Today the Metro board gave its starting bus operators a raise, approving the outlines of a collective bargaining agreement [staff report] that ups the starting driver salary to $23 an hour.
At the start of 2022, Metro bus drivers made $17.75 an hour. In late January, Metro announced a six-month pilot temporarily raising starting wages to $19.12 per hour. The agency subsequently raised its starting hourly wage to $20.49.
The new agreement with the Sheet Metal, Air, Rail and Transportation Workers (SMART) union is expected to go into effect retroactively to July 1 and will last until June 30, 2027. SMART members approved the tentative agreement in late July.
As Metro boardmember Mike Bonin remarked at today's board meeting, this agreement is crucial to Metro restoring and improving bus service. Metro cut service at the outset of the pandemic, then struggled to meet board-mandated and fully-funded service restorations, mainly due to a somewhat self-inflicted bus operator shortage. Metro has been scrambling to recruit and train operators, but the agency's relatively low salary hampered these efforts.
The new agreement adds $46.5 million to the agency's $8 billion fiscal year 2022-23 budget.
The agreement includes several additional features regarding wage progression, retention bonuses (basically a one-time COVID frontline worker bonus up to $2,500), minimizing mandatory overtime (OCB - ordered call backs), and allowing Metro to hire rail operators from outside the bus operator pool. See details in Metro staff report.
Other August Metro board actions:
- Rail to River walk/bike path - The board approved a Segment B alignment [staff report] east of the A Line that puts the bikeway on Randolph Street, instead of on the rail right-of-way (where Rail to River connects with, and would have shared right-of-way with, the future West Santa Ana Branch rail project).
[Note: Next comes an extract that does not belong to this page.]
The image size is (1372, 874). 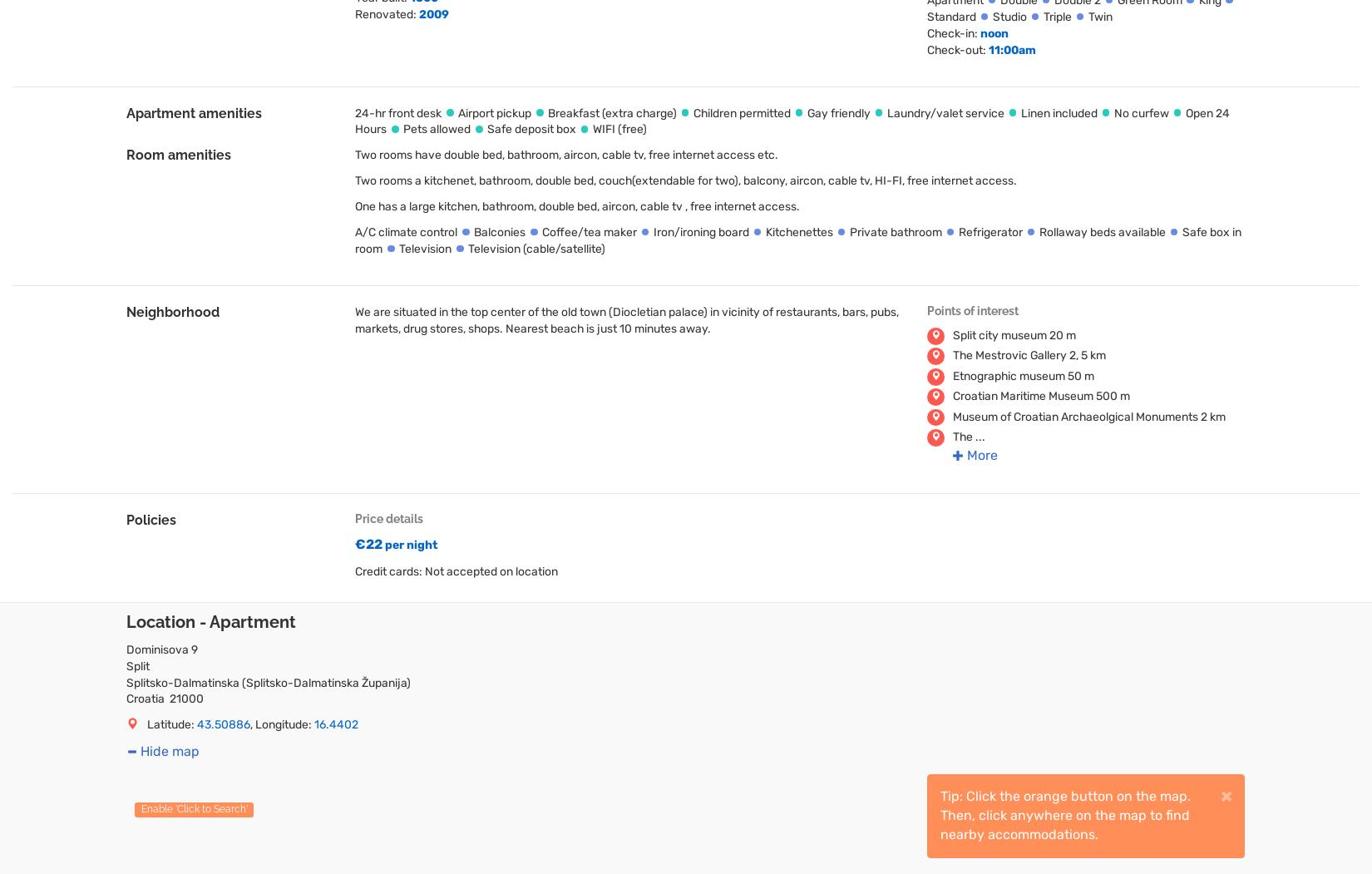 I want to click on 'Standard', so click(x=951, y=16).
More SBLA coverage of this coming soon.
- SR-14 widening - The board approved a motion calling for "correct[ing] sub-standard configurations" (aka widening) on the 14 Freeway in parts of North L.A. County.
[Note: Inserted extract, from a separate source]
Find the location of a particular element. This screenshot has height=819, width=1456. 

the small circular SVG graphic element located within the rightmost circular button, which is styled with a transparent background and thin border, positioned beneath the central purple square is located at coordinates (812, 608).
- East San Fernando Valley Light Rail - The board approved two contracts for planned Van Nuys light rail. Neither are for actual rail construction, but for ancillary project components: $66 million for construction support services and $1 million for a solar energy public-private partnership at the future railyard.
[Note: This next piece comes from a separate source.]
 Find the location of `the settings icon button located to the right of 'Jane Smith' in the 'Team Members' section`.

- G (Orange) Line Upgrades - The board approved a G Line item [staff report] including a $44 million progressive design-build contract, and an overall project costs of $150 million. Planned upgrades include rail-type crossing gates and a grade separation bridge. The board also approved eminent domain for four G Line sites [staff report]; these include small chunks of corner property (plus construction easements) at four parking lots.
- 105 Freeway ExpressLanes - The board approved two 105 Freeway Express Lane items: a $95 million contract for the 105's roadside toll collection system, and an item with an $8 million dollar pre-construction services contract, which also included establishing the overall project cost of $119 million.